FIVE STAGES OF GROUP DEVELOPMENT
By Sherryl M. McGuire, Ph.D.
There are five stages of group development. However, not all groups reach all stages of development. The five stages of group development are Forming, Storming, Norming, Performing, and Adjourning. The stage which many groups do not necessarily reach is the Performing stage. It is possible that a group never develops past Storming, but this will often be either a dysfunctional group or a group in extreme chaos and stress. During the Forming stage, members of the group are generally trying to get to know one another and feel accepted into the group. At this point, no one in the group makes big waves, everyone just tries to get along and find their place. This is often experienced for a month, up to 8 months, if the work group is in the same location. It is also experienced when a group undergoes major changes in staff. If the staff is mostly new, and a few “old-timers” are planning on leaving in a few months, then Forming starts again.
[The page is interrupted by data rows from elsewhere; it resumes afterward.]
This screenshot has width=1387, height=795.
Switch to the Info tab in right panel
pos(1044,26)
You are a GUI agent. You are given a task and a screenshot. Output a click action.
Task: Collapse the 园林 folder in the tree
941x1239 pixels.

In other words, the stages are cyclical, to some degree and under some circumstances. During Forming people relate to one another through sharing joint challenges and joining alliances. Each individual works to identify their particular contribution that is useful, and they begin to “fit” in somewhere. Frequently, a group will single out who is part of the “in” crowd and the “out” crowd within the first couple months of the group’s formation. Then should there be another major change right away, like a re-location, the group may go through the Forming stage again. A new environment, including physical space, culture and adjustments of major responsibilities, can create a need to re-set the group dynamics. It turns out that some members not originally a part of the “in” crowd may earn a place the second time around, while others who had originally achieved being a part of the “in” crowd may fall by the wayside because they are not...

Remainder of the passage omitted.